CUDA with OpenCV Aruco Module

I am working on a project intended to eventually run on a Jetson TX1 that uses CUDA to accelerate the marker detection and pose estimation features of the OpenCV Aruco module (which deals with fiducial markers). I have some questions on how to approach parallelizing code with CUDA, especially considering that most of the codebase is currently written in Python (implying heavy use of PyCUDA, perhaps).

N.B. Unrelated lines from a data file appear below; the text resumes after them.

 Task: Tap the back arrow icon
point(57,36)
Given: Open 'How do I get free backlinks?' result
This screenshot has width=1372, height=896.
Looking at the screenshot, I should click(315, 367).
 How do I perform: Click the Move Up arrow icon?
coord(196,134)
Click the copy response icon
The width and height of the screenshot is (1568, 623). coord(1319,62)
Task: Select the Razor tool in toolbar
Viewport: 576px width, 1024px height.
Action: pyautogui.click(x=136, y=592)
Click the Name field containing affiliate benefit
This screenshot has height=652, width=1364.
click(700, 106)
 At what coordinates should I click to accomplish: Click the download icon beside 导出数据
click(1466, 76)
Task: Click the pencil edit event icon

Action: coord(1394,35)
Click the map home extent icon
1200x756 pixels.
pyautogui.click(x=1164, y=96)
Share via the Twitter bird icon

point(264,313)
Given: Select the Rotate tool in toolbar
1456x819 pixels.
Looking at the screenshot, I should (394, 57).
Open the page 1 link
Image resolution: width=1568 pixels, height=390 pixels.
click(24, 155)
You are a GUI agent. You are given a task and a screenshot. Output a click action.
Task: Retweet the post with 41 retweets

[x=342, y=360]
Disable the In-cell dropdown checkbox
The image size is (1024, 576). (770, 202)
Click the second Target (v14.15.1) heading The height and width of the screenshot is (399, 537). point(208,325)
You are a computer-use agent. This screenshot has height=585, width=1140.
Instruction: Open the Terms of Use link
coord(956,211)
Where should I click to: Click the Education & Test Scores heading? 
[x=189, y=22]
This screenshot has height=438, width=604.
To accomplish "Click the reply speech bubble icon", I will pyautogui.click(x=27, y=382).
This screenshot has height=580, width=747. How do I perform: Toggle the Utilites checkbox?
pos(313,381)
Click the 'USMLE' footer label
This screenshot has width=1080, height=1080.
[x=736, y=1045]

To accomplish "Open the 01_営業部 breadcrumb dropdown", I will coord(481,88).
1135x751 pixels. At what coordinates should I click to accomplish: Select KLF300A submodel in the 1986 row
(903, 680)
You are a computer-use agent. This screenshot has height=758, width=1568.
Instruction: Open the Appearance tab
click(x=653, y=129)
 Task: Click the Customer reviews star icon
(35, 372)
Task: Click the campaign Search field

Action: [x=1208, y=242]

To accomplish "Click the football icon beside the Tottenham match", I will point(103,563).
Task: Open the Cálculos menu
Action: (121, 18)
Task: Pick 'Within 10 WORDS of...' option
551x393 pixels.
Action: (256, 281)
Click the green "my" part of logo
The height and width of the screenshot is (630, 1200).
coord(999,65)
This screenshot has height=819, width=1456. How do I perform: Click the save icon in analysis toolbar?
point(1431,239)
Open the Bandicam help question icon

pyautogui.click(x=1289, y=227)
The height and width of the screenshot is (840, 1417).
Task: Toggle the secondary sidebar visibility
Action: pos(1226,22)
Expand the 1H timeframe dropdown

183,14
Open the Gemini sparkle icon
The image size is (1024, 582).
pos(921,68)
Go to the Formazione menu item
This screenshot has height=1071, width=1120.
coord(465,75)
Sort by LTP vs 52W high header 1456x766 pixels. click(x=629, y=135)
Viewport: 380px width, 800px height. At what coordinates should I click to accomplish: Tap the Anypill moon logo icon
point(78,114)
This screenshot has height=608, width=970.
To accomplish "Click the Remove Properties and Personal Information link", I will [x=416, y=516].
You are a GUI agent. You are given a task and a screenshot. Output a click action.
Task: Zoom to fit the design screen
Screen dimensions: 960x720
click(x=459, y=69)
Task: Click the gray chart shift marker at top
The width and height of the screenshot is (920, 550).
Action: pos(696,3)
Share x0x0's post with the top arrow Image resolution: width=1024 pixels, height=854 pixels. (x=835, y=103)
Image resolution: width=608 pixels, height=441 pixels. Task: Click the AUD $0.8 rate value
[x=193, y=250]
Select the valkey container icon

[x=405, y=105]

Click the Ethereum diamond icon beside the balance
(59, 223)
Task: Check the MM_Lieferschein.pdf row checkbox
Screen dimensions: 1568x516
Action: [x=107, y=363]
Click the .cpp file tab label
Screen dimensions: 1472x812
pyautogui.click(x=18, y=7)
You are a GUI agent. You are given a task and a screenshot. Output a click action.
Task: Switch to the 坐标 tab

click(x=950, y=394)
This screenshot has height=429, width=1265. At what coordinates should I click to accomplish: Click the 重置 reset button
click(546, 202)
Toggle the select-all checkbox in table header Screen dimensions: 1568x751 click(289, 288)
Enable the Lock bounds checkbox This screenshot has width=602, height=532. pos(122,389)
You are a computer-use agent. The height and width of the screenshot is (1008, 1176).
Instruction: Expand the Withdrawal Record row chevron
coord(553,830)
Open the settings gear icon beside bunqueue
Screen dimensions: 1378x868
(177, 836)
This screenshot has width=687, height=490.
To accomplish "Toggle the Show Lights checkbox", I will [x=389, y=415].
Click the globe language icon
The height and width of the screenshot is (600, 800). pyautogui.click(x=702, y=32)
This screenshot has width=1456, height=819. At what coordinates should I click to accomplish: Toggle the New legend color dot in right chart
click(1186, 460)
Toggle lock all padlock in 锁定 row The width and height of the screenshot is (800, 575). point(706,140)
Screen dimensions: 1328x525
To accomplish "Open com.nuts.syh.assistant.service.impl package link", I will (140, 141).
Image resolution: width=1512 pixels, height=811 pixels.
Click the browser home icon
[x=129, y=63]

I noticed that when building OpenCV after having installed the CUDA toolkit, it recognizes that I have CUDA 8.0 installed and builds a bunch of CUDA-related files. I am under the assumption that CUDA optimizations are available, or are already being used under the hood with the OpenCV features. My first question is, if CUDA features or optimizations are already built into my OpenCV build, how do I make use of them?

Furthermore, if I end up having to write a non-trivial amount of CUBIN to parallelize certain parts of the Aruco algorithms, such as thresholding and filtering, would the best way to go about it indeed be writing functions in CUBIN files to handle those algorithms, and using PyCUDA to call them from the body of the algorithm that doesn’t require as much computation?

I also noticed VisionWorks has features that could be relevant to my project. Should I instead focus my sights on that library then?

Thanks!